Judgment Is Arriving Sideways
From courtrooms to magazine covers to foreign governments, accountability for Trump is taking unexpected and unavoidable forms.
There are moments when accountability arrives without asking permission, but through recognition, ridicule, reputational damage, and the sudden refusal of the world to keep playing along. Amidst all the court filings, a judge’s ruling, and public opinions that we will discuss below, The Economist struck an unexpected blow. It did not triangulate. It did not reach for its usual cool, economist’s prose to gently warn that “norms may be under strain.” Instead, it put Donald Trump shirtless on the cover, perched atop a polar bear, against a field of emergency red, and printed the headline plainly beneath him: The true danger posed by Donald Trump.

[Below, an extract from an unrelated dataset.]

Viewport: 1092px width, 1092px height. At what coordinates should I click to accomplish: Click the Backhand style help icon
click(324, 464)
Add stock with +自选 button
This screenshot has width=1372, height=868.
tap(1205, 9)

The image is doing what a thousand policy papers no longer can. It strips away the suits, the podiums, the flags, the choreography of power, and leaves only the thing itself: an aging man clinging to a fantasy of dominance while riding forces far larger than himself. The Putin echo is unmistakable, shirtless strongman masculinity borrowed straight from the authoritarian visual playbook, but this is not homage, it is absolute inversion. Where Putin’s carefully staged horseback photos were meant to manufacture virility and inevitability, this image collapses the myth. No heroic lighting. No wilderness romance. Just flesh, gravity, and absurdity.
The polar bear matters. It is brute force, yes, but also climate, instability, and consequence. Something enormous, endangered, and very much not a prop. Trump is not steering it. He is sitting on it, mistaking proximity for control.
And the red background, alarm red, danger red, is The Economist abandoning subtlety altogether. This is the visual language of this is no longer normal politics. For a magazine that has spent decades perfecting the art of restrained concern, this is as close as it gets to shouting.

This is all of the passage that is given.